++++ 제공된 자료 ++++

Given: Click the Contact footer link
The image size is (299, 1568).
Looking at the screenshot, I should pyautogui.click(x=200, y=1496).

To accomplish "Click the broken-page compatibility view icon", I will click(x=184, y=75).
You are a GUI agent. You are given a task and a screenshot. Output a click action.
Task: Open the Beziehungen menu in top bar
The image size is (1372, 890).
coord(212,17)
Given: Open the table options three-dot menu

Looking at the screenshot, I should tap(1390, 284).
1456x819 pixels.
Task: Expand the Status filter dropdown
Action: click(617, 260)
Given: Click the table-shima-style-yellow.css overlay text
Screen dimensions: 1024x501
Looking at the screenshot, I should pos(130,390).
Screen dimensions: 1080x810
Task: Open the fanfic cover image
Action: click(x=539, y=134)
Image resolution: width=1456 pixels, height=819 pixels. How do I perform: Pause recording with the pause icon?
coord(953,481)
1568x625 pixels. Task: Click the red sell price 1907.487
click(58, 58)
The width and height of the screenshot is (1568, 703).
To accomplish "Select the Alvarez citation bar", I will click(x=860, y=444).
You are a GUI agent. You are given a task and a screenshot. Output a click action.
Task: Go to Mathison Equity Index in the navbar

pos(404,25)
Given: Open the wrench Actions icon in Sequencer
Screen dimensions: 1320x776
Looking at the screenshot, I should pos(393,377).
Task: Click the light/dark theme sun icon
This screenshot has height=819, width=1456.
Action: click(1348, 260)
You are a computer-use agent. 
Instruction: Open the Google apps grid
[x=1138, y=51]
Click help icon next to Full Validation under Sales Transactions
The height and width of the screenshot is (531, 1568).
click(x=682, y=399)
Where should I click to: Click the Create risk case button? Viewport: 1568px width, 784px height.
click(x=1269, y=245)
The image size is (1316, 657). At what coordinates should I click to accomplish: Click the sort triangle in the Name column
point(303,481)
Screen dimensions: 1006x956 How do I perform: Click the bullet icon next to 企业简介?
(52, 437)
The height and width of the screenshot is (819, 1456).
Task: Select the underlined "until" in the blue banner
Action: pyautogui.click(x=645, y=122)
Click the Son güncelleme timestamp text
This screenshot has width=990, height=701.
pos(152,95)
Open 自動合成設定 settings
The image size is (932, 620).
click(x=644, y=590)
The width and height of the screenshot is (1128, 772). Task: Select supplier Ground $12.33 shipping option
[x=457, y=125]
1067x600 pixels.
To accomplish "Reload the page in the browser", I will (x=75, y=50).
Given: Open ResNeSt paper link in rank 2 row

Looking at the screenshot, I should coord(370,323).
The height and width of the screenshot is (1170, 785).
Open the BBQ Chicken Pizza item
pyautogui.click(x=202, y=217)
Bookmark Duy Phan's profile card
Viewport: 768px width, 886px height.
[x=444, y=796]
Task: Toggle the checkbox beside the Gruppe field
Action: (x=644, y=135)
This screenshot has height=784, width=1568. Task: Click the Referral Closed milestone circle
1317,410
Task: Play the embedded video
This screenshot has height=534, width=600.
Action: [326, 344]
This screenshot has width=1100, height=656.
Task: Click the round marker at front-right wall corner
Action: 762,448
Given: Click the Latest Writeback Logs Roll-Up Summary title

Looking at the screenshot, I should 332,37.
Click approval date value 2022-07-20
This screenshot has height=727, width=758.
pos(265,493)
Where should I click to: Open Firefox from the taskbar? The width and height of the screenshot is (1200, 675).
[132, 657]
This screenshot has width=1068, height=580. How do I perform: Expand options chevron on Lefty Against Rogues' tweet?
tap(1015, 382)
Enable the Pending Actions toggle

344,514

++++

■ 할 일: 위 자료의 모든 줄을 한 글자도 바꾸지 말고 그대로 옮겨 적으세요.

■ 출력:
Given: Click the Contact footer link
The image size is (299, 1568).
Looking at the screenshot, I should pyautogui.click(x=200, y=1496).

To accomplish "Click the broken-page compatibility view icon", I will click(x=184, y=75).
You are a GUI agent. You are given a task and a screenshot. Output a click action.
Task: Open the Beziehungen menu in top bar
The image size is (1372, 890).
coord(212,17)
Given: Open the table options three-dot menu

Looking at the screenshot, I should tap(1390, 284).
1456x819 pixels.
Task: Expand the Status filter dropdown
Action: click(617, 260)
Given: Click the table-shima-style-yellow.css overlay text
Screen dimensions: 1024x501
Looking at the screenshot, I should pos(130,390).
Screen dimensions: 1080x810
Task: Open the fanfic cover image
Action: click(x=539, y=134)
Image resolution: width=1456 pixels, height=819 pixels. How do I perform: Pause recording with the pause icon?
coord(953,481)
1568x625 pixels. Task: Click the red sell price 1907.487
click(58, 58)
The width and height of the screenshot is (1568, 703).
To accomplish "Select the Alvarez citation bar", I will click(x=860, y=444).
You are a GUI agent. You are given a task and a screenshot. Output a click action.
Task: Go to Mathison Equity Index in the navbar

pos(404,25)
Given: Open the wrench Actions icon in Sequencer
Screen dimensions: 1320x776
Looking at the screenshot, I should pos(393,377).
Task: Click the light/dark theme sun icon
This screenshot has height=819, width=1456.
Action: click(1348, 260)
You are a computer-use agent. 
Instruction: Open the Google apps grid
[x=1138, y=51]
Click help icon next to Full Validation under Sales Transactions
The height and width of the screenshot is (531, 1568).
click(x=682, y=399)
Where should I click to: Click the Create risk case button? Viewport: 1568px width, 784px height.
click(x=1269, y=245)
The image size is (1316, 657). At what coordinates should I click to accomplish: Click the sort triangle in the Name column
point(303,481)
Screen dimensions: 1006x956 How do I perform: Click the bullet icon next to 企业简介?
(52, 437)
The height and width of the screenshot is (819, 1456).
Task: Select the underlined "until" in the blue banner
Action: pyautogui.click(x=645, y=122)
Click the Son güncelleme timestamp text
This screenshot has width=990, height=701.
pos(152,95)
Open 自動合成設定 settings
The image size is (932, 620).
click(x=644, y=590)
The width and height of the screenshot is (1128, 772). Task: Select supplier Ground $12.33 shipping option
[x=457, y=125]
1067x600 pixels.
To accomplish "Reload the page in the browser", I will (x=75, y=50).
Given: Open ResNeSt paper link in rank 2 row

Looking at the screenshot, I should coord(370,323).
The height and width of the screenshot is (1170, 785).
Open the BBQ Chicken Pizza item
pyautogui.click(x=202, y=217)
Bookmark Duy Phan's profile card
Viewport: 768px width, 886px height.
[x=444, y=796]
Task: Toggle the checkbox beside the Gruppe field
Action: (x=644, y=135)
This screenshot has height=784, width=1568. Task: Click the Referral Closed milestone circle
1317,410
Task: Play the embedded video
This screenshot has height=534, width=600.
Action: [326, 344]
This screenshot has width=1100, height=656.
Task: Click the round marker at front-right wall corner
Action: 762,448
Given: Click the Latest Writeback Logs Roll-Up Summary title

Looking at the screenshot, I should 332,37.
Click approval date value 2022-07-20
This screenshot has height=727, width=758.
pos(265,493)
Where should I click to: Open Firefox from the taskbar? The width and height of the screenshot is (1200, 675).
[132, 657]
This screenshot has width=1068, height=580. How do I perform: Expand options chevron on Lefty Against Rogues' tweet?
tap(1015, 382)
Enable the Pending Actions toggle

344,514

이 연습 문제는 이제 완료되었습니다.